El tiempo quien sabe si sigue pasando, se suspende de repente, entre el sueño, el desvelo, la borrachera y la misma vida. A veces sola, a veces contigo y otras veces solo pensado.
Pero eso si, ya no pienso en los que no están o no quieren estarlo, de repente se me ocurre que yo debería de buscarlos, pero sigo esperando, esperando. Escojo querer a personas que se me alejan.
Extraño mi casa y ver a mi familia todos los días, me llega de repente como un suspiro cuando van pasando los días y luego ya no escucho sus voces llamándome con cariño porque aunque están a dos horas de distancia siento que están muy lejos, a veces demasiado. No es malo, ni bueno, solo es así.
Hay muchos planes y poca vida o ya no sé si mucha, porque me causa estupor pensar en la existencia completa, me gusta más día por día. 
Mientras aquí en mi escritorio puedo ser yo misma, ni adulto, ni ejemplo de nadie, ni amiga, ni novia. Me cuesta mucho trabajo escribir cuando siempre ha sido la propuesta, apenas llevo tres libros bien leídos este año y un montón de lecturas cortas, pero quiero comerme todas las letras para poder escribirlas para mí.

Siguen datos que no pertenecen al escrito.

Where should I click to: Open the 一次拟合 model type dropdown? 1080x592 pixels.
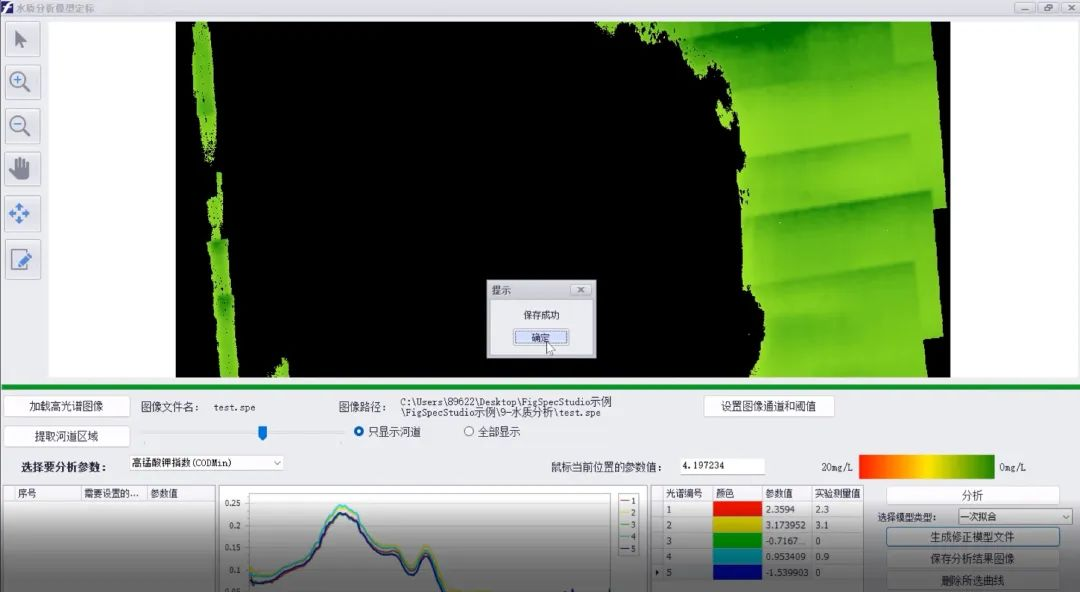tap(1013, 515)
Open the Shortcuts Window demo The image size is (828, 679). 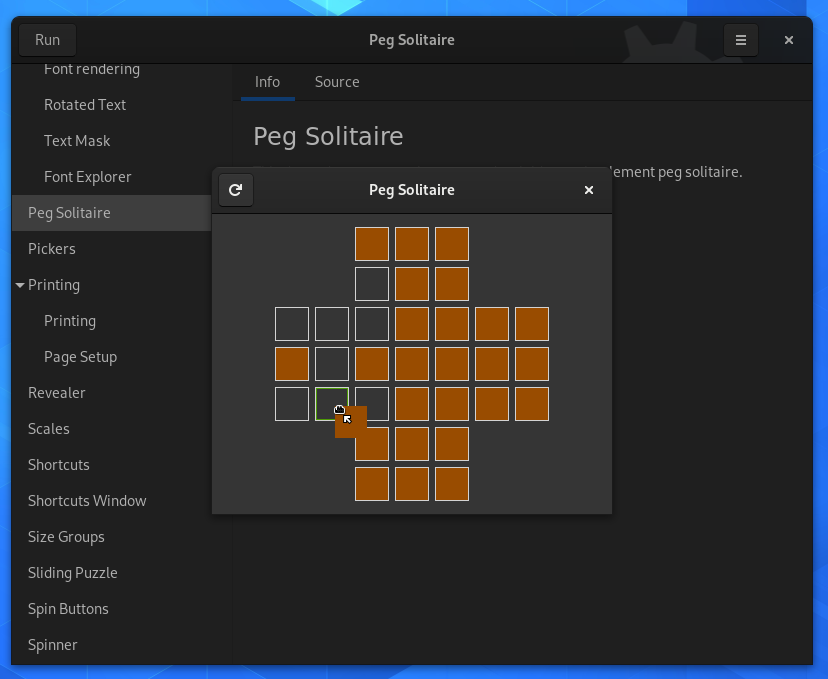87,501
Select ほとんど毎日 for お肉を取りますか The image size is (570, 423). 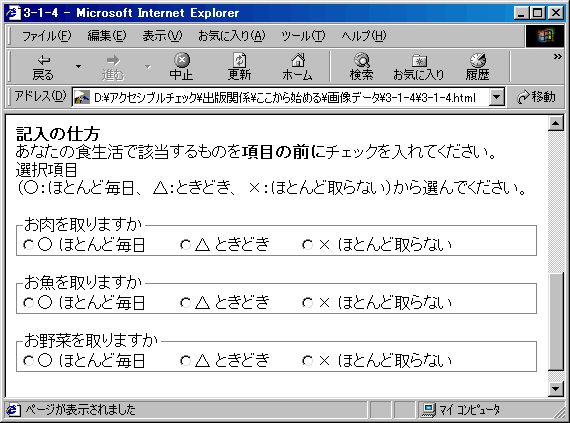click(28, 245)
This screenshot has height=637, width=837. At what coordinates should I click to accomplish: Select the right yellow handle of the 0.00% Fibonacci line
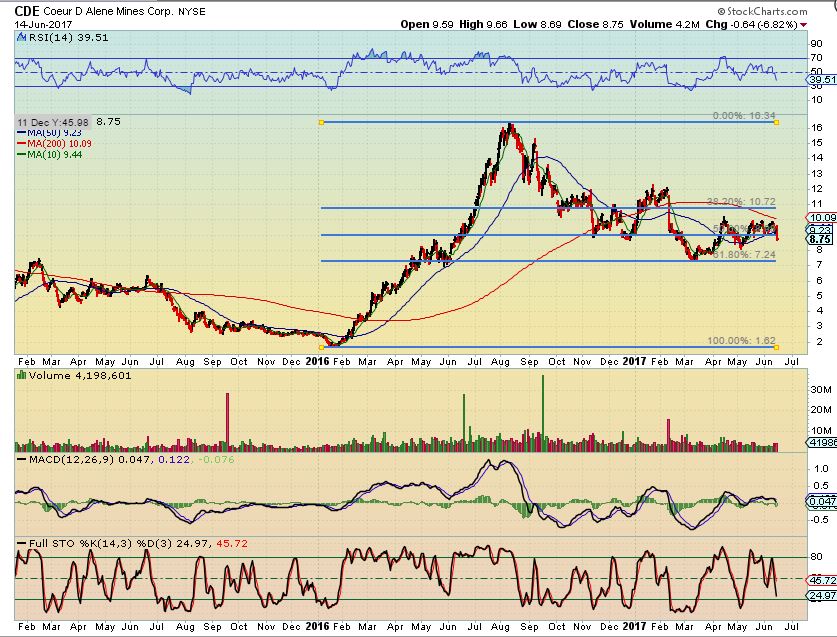[777, 122]
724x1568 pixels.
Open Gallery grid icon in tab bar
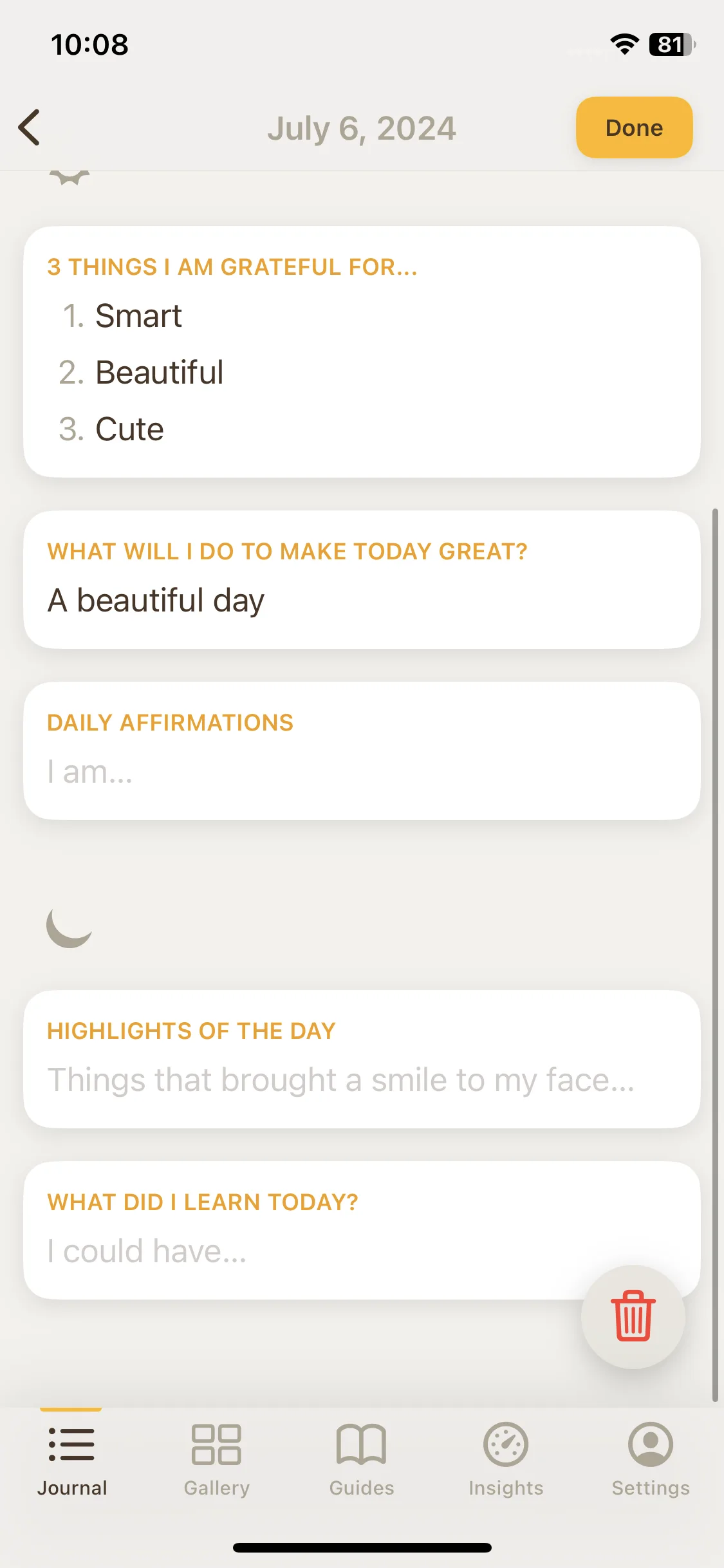pyautogui.click(x=217, y=1444)
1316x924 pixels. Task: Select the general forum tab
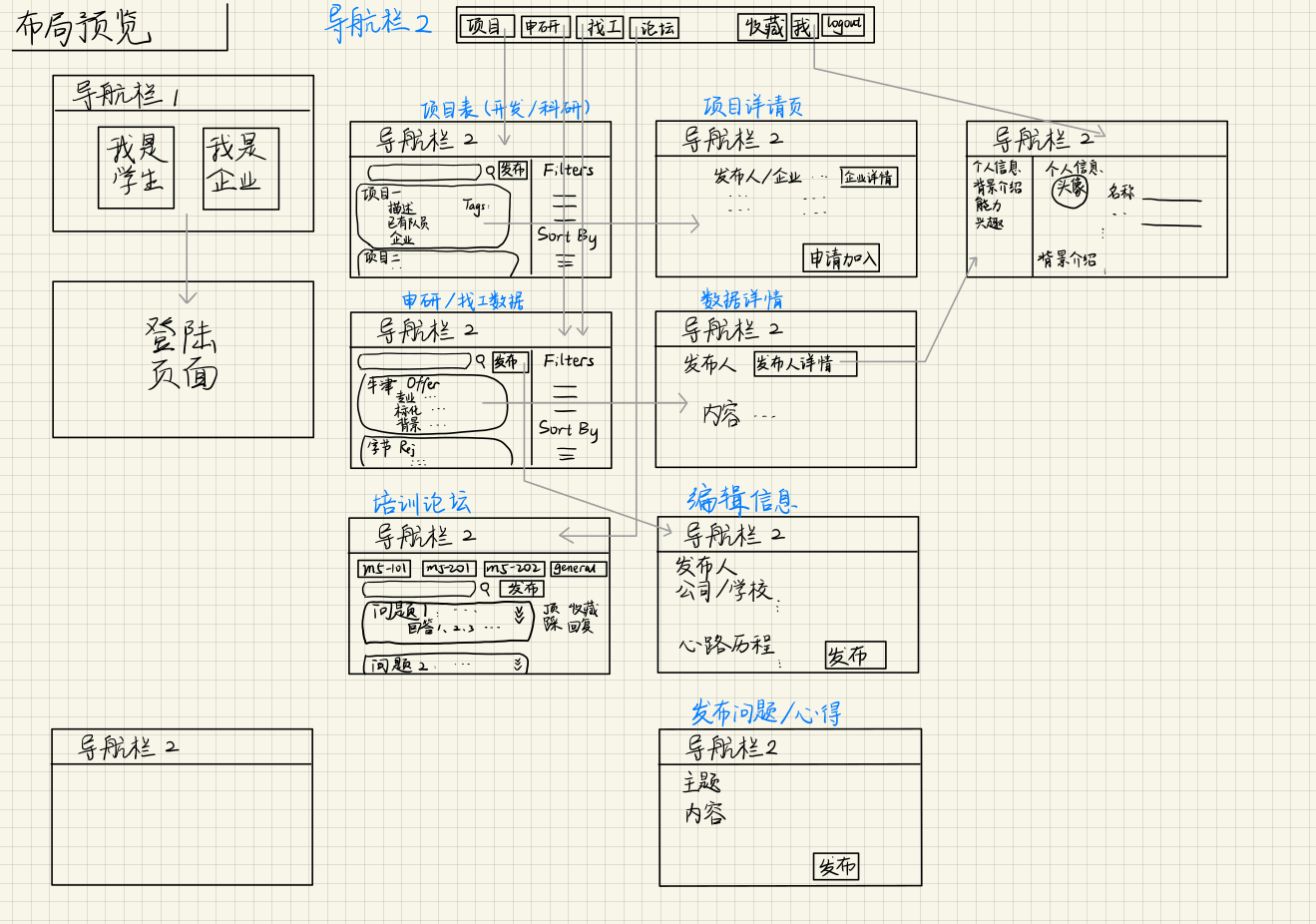coord(578,569)
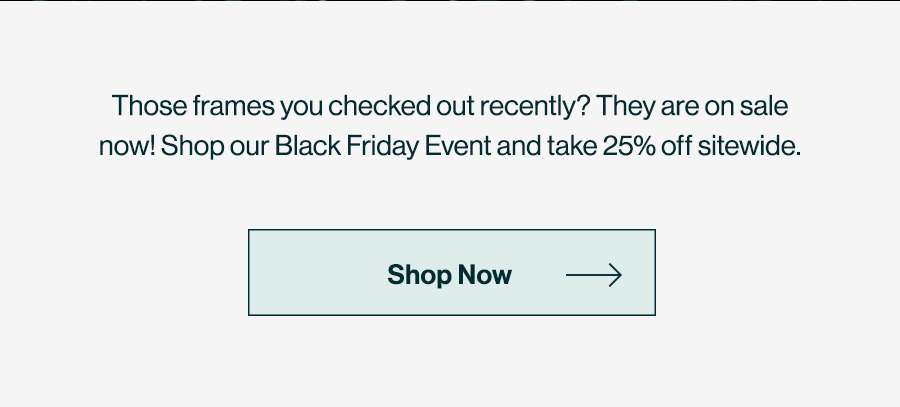The width and height of the screenshot is (900, 407).
Task: Select the bold "Shop Now" label text
Action: (449, 275)
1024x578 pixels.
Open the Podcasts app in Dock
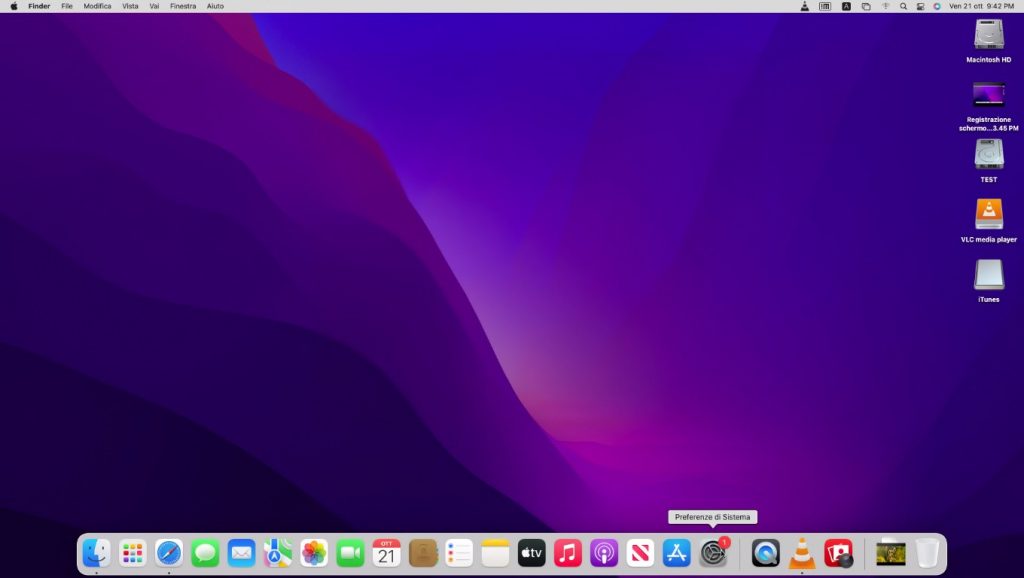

Aunque ya escribí Sunya sigo incompleta en ese aspecto, falta el segundo entonces.
Escribo en una libreta nueva y otro ciclo escolar comienza y yo con él, ya son tres con este que comparto con los muchachos a los que intento enseñar acerca de la vida y porqué debemos cuestionarla, hoy ya se de ese afecto hacia otros por mera convivencia, a ellos que se acercan a mi como una persona que puede escuchar les dedico mi esfuerzo aunque la recompensa por ello no sea monetaria.
Hablaremos más tarde, cuando sea de madrugada, siempre es así.